Publicado 28/01/2021 15:49CET

El presidente de Burundi pide "un nuevo inicio" con los medios y abordar la situación de los que fueron suspendidos

Evariste Ndayishimiye, presidente de Burundi
Evariste Ndayishimiye, presidente de Burundi - EVRARD NGENDAKUMANA / XINHUA NEWS / CONTACTOPHOTO

MADRID, 28 Ene. (EUROPA PRESS) -

El presidente de Burundi, Évariste Ndayishimiye, ha abogado este jueves por "un nuevo inicio" con los medios de comunicación y ha pedido una revisión de la situación de aquellos que fueron suspendidos durante el mandato de su predecesor, Pierre Nkurunziza.

Ndayishimiye ha apostado por este "nuevo inicio" para "el desarrollo del país" y ha apostado por "discutir inmediatamente con los medios suspendidos o prohibidos en el país" de cara al reinicio de sus operaciones, según ha recogido la cadena de televisión británica BBC.

Precisamente entre los medios afectados por las restricciones figura la BBC, que tiene prohibido emitir y trabajar en Burundi desde marzo de 2019, fecha en la que también fueron suspendidas las emisiones de la estadounidense Voice of America.

Las autoridades de Burundi anunciaron el 29 de marzo de ese año la retirada de la licencia de emisión a la BBC y una prohibición a "todos los periodistas, burundeses o extranjeros" de trabajar o dar información a este medio y a Voice of America.

La decisión del Consejo Nacional de Comunicaciones (CNC) llegó a raíz de un documental que emitió la BBC sobre asesinatos por parte de las fuerzas de seguridad en un centro de detención secreto en la antigua capital, Buyumbura, lo que fue tildado de "mentira" por parte de las autoridades.

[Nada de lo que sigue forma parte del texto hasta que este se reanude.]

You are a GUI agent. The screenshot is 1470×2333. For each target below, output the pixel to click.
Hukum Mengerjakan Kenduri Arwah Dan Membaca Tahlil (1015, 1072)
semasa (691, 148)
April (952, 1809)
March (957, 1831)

Por otra parte, las oficinas de varios medios acusados de respaldar el intento de golpe de Estado de 2015 contra Nkurunziza fueron saqueadas o incendiadas, tras lo que estas empresas --entre ellas dos emisoras y una cadena de televisión que ahora emiten desde Ruanda-- tuvieron prohibido operar en el país.

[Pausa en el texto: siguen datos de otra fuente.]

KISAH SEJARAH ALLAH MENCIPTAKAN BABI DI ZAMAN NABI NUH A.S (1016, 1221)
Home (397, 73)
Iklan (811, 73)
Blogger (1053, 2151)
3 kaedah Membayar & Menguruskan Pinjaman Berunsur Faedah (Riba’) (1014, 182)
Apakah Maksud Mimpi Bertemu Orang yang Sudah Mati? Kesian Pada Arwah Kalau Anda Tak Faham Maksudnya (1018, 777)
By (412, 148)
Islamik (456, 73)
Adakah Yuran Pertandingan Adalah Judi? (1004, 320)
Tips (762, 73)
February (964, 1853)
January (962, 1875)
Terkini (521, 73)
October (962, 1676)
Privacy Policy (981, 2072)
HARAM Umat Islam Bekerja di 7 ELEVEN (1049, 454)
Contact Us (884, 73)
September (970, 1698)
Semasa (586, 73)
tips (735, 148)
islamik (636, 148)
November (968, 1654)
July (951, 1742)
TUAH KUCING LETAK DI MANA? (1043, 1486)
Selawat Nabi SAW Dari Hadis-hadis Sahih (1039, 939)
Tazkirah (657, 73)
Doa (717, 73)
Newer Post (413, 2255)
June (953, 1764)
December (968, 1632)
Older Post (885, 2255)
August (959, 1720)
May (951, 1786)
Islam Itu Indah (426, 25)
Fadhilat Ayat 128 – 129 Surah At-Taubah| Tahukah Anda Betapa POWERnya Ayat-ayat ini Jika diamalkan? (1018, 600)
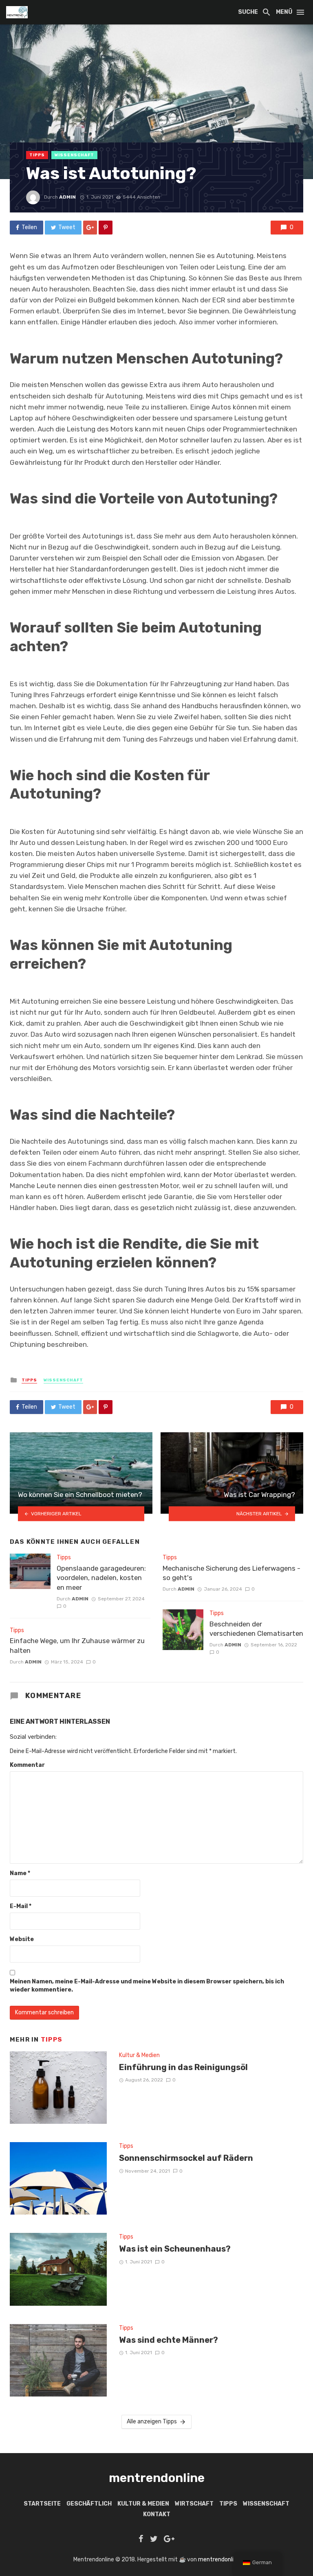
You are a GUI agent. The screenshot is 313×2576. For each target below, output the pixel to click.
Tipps (37, 155)
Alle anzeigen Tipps (152, 2421)
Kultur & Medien (139, 2055)
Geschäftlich (89, 2503)
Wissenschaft (74, 155)
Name (20, 1873)
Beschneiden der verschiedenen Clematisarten (256, 1629)
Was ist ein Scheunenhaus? (175, 2249)
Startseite (42, 2503)
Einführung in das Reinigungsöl (183, 2067)
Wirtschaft (194, 2503)
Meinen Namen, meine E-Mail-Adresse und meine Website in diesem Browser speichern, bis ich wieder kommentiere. (147, 1985)
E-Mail (20, 1906)
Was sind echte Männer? (168, 2340)
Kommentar (27, 1765)
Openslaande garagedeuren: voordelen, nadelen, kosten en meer (101, 1577)
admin (67, 197)
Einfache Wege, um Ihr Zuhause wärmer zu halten (77, 1646)
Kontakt (156, 2514)
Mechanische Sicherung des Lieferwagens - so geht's (231, 1573)
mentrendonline (219, 2559)
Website (22, 1939)
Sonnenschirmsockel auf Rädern (186, 2158)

Ndayishimiye asumió el cargo en junio de 2020 tras su victoria en las presidenciales celebradas en mayo y a raíz de la repentina muerte a causa de un infarto de Nkurunziza, quien tenía que pasar el testigo a su 'delfín' en el mes de agosto.

La victoria de Ndayishimiye había sido confirmada días antes por el Tribunal Constitucional, que declaró "nulos y sin efecto" los recursos presentados por la oposición por presunto fraude en las elecciones presidenciales, parlamentarias y locales celebradas en el país africano.

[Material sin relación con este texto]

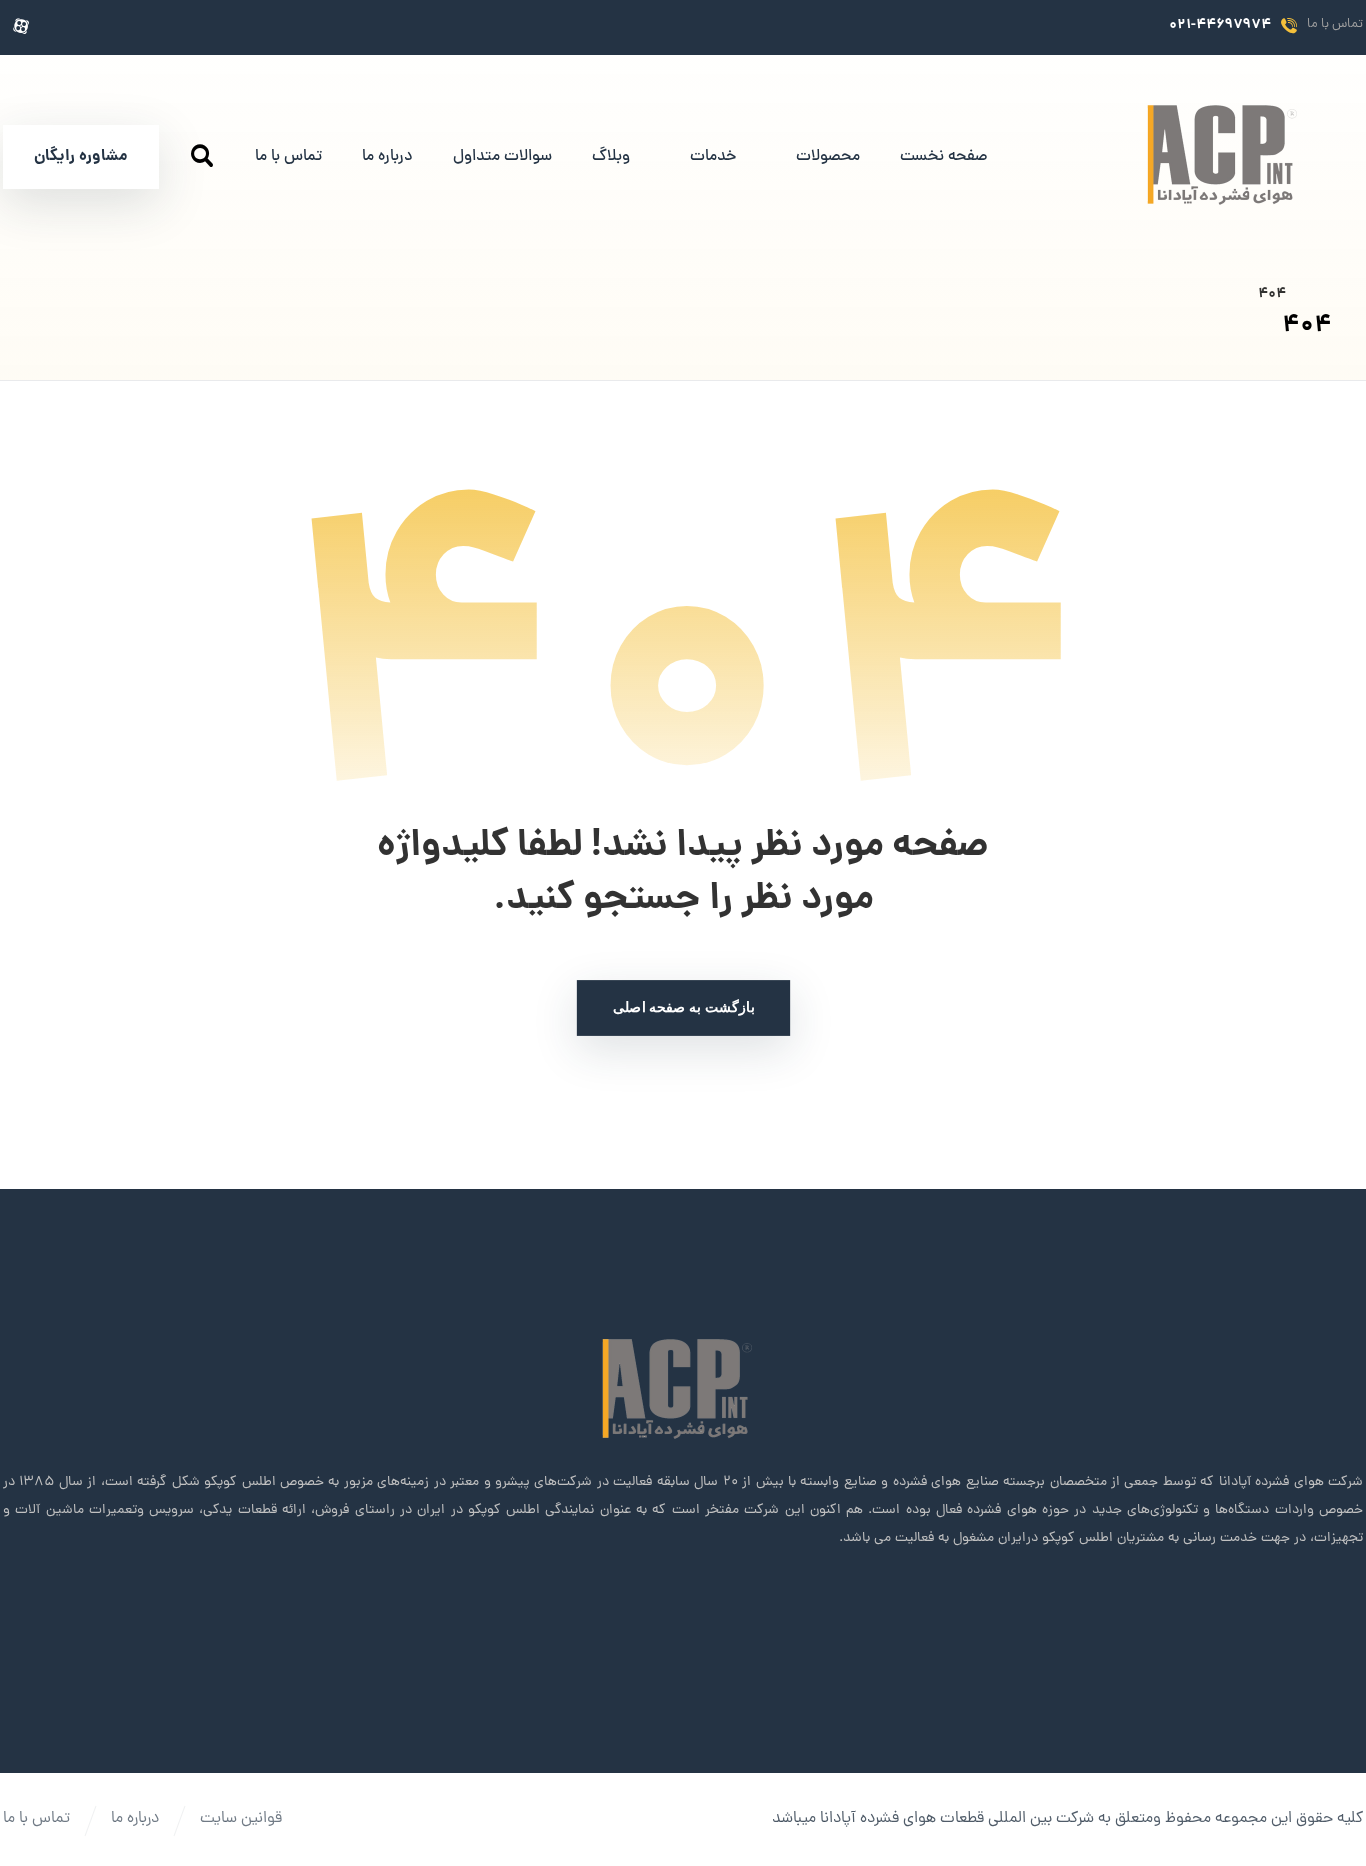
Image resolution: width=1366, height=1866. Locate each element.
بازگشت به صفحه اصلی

Las elecciones estuvieron marcadas por un repunte de la violencia y ante el temor de que el país se vea arrastrado a una crisis violenta como la de 2015, cuando Nkurunziza decidió presentarse a un tercer mandato, a pesar de que la oposición denunciaba que ello violaba el acuerdo de paz que puso fin a la guerra civil (1993-2005).

Investigadores de Naciones Unidas manifestaron en septiembre que la llegada al poder de Ndayishimiye no había traído consigo cambios en cuanto a los abusos de Derechos Humanos. Bajo el mandato de Nkurunziza, en particular a raíz de su decisión de optar a su tercera mandato en 2015, la ONU denunció graves violaciones de los Derechos Humanos en el país.